What is needed
Search the material for lines containing the word "agent", and copy each one.

BEGIN

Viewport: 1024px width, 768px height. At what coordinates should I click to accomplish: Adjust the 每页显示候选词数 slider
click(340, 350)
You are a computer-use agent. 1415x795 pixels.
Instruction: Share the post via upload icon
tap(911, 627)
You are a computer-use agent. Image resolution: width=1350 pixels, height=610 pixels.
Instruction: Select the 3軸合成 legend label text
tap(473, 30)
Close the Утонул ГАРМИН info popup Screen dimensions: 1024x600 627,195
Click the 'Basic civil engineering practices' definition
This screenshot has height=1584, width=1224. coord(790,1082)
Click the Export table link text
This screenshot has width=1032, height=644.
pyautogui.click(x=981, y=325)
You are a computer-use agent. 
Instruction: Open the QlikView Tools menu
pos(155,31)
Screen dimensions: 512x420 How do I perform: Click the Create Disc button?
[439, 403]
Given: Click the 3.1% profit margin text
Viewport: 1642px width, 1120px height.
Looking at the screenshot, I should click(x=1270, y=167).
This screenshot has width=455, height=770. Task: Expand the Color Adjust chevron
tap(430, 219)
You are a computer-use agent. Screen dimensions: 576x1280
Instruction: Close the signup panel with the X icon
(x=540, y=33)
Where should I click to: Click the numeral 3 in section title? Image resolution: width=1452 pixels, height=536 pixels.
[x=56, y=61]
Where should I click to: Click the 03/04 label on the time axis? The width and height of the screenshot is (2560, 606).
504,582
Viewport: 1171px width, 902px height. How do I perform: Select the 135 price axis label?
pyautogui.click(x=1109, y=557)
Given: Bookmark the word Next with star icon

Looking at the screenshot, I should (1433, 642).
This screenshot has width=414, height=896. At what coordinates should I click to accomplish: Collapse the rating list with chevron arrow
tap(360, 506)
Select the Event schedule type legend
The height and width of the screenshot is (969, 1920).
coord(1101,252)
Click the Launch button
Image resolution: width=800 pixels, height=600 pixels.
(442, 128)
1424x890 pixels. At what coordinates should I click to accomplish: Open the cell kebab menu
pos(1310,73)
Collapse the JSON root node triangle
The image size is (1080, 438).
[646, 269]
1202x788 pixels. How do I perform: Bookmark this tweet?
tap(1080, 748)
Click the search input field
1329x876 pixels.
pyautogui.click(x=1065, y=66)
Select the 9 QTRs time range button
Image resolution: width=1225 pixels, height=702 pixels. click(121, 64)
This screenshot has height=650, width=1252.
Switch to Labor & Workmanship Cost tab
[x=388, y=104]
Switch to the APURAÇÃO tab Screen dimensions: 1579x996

END

Answer to the exercise
You are a computer-use agent. 1415x795 pixels.
You are a computer-use agent. Image resolution: width=1350 pixels, height=610 pixels.
You are a computer-use agent. 
You are a computer-use agent. Screen dimensions: 576x1280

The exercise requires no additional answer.